*** RECORD SET Section Begins ***

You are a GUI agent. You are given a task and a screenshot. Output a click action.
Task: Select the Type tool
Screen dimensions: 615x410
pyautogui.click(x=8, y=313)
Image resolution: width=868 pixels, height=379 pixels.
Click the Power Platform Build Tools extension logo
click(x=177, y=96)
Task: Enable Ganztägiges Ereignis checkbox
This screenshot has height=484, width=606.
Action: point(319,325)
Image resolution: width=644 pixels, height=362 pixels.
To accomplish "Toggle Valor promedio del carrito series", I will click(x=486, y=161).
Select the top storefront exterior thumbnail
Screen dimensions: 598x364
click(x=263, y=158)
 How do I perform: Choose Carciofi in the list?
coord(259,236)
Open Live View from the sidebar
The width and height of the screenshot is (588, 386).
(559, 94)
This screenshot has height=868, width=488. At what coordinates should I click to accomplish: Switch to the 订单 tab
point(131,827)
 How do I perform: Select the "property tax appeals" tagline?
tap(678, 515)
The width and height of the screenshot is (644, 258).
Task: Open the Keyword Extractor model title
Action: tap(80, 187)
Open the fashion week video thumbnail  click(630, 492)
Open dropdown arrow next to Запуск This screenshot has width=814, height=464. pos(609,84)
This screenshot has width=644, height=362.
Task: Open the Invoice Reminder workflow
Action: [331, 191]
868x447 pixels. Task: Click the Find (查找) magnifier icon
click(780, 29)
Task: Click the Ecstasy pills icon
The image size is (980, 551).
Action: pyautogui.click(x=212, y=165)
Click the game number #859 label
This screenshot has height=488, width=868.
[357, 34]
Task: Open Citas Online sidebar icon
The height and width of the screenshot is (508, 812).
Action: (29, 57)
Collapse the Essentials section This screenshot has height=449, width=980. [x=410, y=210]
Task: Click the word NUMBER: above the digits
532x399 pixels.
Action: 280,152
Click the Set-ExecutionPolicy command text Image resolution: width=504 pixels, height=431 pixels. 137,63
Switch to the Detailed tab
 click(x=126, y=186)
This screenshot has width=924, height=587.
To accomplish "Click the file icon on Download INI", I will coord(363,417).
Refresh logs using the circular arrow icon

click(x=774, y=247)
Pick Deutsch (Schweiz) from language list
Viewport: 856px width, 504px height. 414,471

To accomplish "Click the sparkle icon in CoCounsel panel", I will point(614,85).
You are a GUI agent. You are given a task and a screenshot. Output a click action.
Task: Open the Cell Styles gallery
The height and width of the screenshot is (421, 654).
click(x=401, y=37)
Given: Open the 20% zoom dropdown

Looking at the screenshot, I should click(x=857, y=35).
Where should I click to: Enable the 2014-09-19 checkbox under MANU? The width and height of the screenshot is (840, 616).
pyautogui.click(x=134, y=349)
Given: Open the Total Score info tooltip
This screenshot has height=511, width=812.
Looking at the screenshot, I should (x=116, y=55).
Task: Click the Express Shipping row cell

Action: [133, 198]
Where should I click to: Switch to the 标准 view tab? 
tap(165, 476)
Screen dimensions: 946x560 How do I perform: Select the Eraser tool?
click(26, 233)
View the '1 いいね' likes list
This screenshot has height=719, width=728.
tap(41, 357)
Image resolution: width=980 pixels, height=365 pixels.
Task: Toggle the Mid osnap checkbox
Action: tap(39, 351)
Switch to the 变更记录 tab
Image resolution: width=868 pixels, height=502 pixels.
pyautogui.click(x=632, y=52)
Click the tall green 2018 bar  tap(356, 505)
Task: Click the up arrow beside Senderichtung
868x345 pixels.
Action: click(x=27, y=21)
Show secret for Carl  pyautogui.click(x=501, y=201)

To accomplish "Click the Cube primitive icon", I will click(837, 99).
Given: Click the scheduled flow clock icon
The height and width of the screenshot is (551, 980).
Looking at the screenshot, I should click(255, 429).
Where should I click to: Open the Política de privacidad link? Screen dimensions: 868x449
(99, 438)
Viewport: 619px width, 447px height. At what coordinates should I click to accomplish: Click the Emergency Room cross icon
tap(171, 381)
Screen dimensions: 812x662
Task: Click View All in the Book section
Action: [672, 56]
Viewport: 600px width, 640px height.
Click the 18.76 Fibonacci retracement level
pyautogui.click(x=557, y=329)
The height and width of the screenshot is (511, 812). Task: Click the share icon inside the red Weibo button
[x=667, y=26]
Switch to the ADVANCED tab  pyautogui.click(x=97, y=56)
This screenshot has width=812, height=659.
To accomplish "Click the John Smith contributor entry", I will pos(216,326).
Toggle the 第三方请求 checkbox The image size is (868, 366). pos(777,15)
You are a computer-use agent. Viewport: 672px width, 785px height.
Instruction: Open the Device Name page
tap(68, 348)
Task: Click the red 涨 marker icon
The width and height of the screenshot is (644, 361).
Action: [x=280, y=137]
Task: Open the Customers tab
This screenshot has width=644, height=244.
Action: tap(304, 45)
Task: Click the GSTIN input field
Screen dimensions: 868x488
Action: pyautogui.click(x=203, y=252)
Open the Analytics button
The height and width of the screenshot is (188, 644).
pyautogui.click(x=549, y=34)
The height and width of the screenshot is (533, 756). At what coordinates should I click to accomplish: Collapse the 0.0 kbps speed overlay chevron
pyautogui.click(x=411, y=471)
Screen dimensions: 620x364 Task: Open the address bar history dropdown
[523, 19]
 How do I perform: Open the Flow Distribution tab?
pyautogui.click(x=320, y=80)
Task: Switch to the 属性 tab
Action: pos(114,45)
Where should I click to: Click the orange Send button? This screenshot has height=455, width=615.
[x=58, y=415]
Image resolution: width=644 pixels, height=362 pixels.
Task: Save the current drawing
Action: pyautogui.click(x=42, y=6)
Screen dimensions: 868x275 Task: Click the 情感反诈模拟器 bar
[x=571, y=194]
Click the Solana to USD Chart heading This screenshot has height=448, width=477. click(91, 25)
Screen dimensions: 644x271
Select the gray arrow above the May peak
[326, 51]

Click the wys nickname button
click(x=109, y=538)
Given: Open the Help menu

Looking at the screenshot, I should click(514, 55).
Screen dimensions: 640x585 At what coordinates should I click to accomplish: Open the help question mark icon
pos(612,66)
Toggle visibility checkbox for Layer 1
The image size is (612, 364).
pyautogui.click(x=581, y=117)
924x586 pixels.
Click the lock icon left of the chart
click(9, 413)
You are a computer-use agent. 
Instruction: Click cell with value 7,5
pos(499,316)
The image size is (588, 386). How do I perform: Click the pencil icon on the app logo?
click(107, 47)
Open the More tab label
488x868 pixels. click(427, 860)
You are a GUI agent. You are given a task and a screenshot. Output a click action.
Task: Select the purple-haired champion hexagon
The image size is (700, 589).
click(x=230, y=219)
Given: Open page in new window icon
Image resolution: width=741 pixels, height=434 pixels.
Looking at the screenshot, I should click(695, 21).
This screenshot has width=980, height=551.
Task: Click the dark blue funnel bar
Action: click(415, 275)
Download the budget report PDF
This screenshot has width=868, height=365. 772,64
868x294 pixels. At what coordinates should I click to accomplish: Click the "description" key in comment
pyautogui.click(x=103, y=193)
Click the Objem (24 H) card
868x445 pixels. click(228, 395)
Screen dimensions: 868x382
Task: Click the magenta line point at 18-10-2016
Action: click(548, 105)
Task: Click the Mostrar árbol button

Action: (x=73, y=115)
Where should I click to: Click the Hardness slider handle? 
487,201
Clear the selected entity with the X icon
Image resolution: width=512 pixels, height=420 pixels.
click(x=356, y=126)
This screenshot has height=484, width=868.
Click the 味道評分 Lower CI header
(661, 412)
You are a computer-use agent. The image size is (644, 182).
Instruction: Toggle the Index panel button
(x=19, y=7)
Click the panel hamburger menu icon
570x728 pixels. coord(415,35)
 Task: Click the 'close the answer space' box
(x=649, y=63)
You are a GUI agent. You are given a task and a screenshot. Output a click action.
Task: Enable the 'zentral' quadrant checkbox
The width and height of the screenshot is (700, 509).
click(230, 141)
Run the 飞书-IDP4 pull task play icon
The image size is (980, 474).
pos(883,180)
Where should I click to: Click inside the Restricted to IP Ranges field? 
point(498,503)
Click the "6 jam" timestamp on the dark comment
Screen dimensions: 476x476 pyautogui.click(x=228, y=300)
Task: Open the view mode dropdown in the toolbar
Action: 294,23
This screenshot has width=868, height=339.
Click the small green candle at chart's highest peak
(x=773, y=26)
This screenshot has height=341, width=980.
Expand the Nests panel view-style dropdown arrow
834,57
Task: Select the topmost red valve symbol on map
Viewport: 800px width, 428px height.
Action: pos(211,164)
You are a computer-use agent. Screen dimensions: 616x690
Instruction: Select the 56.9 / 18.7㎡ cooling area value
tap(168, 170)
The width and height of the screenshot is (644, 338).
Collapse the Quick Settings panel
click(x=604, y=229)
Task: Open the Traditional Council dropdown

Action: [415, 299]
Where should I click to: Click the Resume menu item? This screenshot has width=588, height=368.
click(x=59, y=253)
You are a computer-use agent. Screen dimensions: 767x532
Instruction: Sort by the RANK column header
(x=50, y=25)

*** RECORD SET Section Ends ***

For each line above that contains "sidebar", make a copy.

Open Live View from the sidebar
Task: Open Citas Online sidebar icon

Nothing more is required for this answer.